You can absolutely measure those things. Psychologists have been measuring them but didn’t necessarily put them together in one study. Now that we know that, we can distribute those measures to teams so they can take a self-diagnostic and at least have the language and the structure to make improvements to their team process.
Massey: What does this look like in action?
Welle: We created diagnostics. We tested it to make sure that it was valid, internally consistent, had a good user experience. We created an online survey. If you are a member of a team, you can input the names and the email addresses of all of your team members into the system. If everyone agrees that they are ready for this experience, the surveys get sent out, people fill it out and it gets aggregated. Each team gets a report on each of these dynamics that we found to be important, and that’s the starting place for the conversation.
Massey: How do teams react to that? I would think in most organizations, people are sensitive about giving critical feedback in that kind of setting.
Welle: It’s usually perceived very well. First of all, it is instigated by the team, so they want the feedback. Usually what the diagnostic does is gives you information you sort of felt already about the team, but it helps you channel that. If the one place where your team scores extremely low is on psychological safety, then providing you with that feedback can say, “It says psychologically unsafe. You people figure it out.” We usually need a trained facilitator to come in and broker that particular conversation.
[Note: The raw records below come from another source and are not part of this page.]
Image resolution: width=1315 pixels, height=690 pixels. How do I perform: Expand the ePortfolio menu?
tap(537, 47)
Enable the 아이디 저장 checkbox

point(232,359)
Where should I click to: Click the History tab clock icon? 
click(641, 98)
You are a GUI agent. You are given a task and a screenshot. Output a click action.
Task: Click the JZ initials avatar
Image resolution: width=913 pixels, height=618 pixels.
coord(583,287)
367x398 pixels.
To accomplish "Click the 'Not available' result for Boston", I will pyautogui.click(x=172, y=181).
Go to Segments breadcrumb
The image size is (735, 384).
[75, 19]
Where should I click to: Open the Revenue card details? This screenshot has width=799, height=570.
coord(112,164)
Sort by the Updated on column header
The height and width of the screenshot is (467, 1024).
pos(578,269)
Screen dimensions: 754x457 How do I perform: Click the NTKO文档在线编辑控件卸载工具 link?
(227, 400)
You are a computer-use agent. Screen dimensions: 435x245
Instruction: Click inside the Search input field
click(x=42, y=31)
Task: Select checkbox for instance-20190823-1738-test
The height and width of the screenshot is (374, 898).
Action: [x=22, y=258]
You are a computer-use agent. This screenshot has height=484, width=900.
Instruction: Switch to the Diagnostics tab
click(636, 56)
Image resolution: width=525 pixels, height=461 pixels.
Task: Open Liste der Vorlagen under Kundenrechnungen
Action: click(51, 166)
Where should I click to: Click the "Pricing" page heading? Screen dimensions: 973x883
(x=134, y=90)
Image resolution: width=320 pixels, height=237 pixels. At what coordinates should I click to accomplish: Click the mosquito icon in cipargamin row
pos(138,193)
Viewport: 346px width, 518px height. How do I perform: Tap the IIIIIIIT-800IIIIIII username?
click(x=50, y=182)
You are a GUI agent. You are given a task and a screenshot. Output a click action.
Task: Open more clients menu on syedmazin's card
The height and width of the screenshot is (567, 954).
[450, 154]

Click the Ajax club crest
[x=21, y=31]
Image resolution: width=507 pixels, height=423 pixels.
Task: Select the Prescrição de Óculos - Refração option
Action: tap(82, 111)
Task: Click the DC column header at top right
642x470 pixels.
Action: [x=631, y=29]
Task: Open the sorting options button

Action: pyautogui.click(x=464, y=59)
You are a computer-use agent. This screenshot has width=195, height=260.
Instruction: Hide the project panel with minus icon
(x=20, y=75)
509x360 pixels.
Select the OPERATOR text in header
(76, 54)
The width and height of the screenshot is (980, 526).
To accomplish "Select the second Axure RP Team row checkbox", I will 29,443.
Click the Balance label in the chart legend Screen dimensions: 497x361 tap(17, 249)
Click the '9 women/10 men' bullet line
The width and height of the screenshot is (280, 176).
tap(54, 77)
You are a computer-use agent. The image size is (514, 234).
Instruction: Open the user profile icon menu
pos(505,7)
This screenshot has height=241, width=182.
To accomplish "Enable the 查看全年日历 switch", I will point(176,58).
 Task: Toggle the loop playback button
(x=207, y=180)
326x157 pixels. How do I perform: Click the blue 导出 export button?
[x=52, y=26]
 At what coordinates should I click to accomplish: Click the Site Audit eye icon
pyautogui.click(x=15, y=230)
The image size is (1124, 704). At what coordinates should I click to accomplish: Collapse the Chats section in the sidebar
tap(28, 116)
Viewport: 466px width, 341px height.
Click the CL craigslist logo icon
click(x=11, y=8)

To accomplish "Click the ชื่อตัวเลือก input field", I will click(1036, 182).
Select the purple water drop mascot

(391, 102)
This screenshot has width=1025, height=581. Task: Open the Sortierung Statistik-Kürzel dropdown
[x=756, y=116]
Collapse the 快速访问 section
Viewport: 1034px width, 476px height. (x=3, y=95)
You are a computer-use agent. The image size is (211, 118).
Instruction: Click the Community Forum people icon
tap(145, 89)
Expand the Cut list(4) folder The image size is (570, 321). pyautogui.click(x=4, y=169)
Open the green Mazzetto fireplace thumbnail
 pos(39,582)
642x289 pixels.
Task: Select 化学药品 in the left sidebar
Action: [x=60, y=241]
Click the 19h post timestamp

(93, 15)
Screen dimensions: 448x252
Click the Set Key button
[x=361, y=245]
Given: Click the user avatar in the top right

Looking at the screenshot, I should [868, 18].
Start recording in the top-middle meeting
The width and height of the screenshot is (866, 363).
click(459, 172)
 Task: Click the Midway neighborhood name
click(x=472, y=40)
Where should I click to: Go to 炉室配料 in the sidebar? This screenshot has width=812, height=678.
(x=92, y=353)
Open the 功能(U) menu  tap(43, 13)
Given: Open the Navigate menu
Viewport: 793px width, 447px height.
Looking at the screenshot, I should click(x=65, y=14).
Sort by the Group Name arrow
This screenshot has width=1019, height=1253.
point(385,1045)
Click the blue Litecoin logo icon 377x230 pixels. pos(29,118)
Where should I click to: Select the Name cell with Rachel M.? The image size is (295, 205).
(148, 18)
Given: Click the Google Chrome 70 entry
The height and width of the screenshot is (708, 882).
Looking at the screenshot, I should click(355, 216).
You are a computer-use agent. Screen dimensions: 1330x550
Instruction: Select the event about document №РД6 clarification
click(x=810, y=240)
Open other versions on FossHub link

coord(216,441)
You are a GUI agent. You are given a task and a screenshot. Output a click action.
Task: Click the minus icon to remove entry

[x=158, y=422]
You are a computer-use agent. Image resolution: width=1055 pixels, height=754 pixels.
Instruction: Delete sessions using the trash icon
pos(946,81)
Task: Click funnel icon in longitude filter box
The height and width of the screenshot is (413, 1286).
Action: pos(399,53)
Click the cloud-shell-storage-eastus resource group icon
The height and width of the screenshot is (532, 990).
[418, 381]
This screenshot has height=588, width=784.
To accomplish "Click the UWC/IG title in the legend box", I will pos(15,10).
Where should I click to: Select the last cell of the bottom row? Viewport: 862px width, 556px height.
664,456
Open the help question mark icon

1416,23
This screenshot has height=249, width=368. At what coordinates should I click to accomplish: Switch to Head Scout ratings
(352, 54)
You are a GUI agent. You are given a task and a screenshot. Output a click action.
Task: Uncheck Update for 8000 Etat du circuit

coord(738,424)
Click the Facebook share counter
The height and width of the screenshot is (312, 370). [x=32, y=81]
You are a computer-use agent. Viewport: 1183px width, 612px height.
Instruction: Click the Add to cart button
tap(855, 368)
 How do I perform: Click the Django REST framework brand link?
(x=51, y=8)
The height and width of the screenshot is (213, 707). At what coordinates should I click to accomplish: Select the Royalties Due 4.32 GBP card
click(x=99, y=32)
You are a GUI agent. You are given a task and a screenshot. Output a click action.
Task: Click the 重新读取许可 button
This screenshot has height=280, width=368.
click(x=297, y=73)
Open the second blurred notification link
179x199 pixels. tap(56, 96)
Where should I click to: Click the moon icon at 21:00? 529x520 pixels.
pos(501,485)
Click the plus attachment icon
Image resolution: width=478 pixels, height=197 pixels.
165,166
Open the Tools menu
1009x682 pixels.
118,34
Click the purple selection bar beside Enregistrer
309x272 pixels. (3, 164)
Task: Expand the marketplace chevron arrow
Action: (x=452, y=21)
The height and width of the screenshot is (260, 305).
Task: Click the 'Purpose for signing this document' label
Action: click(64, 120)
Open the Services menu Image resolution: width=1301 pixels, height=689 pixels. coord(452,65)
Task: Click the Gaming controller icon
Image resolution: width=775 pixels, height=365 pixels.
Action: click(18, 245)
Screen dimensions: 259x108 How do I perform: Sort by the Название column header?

Massey: One last observation I want to hear is a very practical tip for those working remotely. I hear you and Elizabeth McCune at Microsoft talk about what it means to work away from headquarters. You say you have a recipe for what makes this work. What’s your recipe?
Welle: I worked in headquarters for two years be
fore I left, which allowed me to create really good, robust social network. You have to have the skill to collaborate in meetings over video conference, and that’s something you can learn over time. What’s great about our team’s research is one of the things I was afraid that we would find is that the distributed nature of team would negatively impact effectiveness, and they would force me to move back to headquarters. Fortunately, no correlation.
Massey: What are working on that what can we anticipate hearing about from you two years from now?
Welle: You might be tired of us hearing about unconscious bias and the diversity narrative, but we started this journey a few years ago with a concerted investment in unconscious bias training and other diversity-related activities. It has just skyrocketed since then. We have made some public declarations about diversity and where we want the tech industry to go. I sincerely hope that is what you’re going to hear us talk more about in the next six months, year, two years.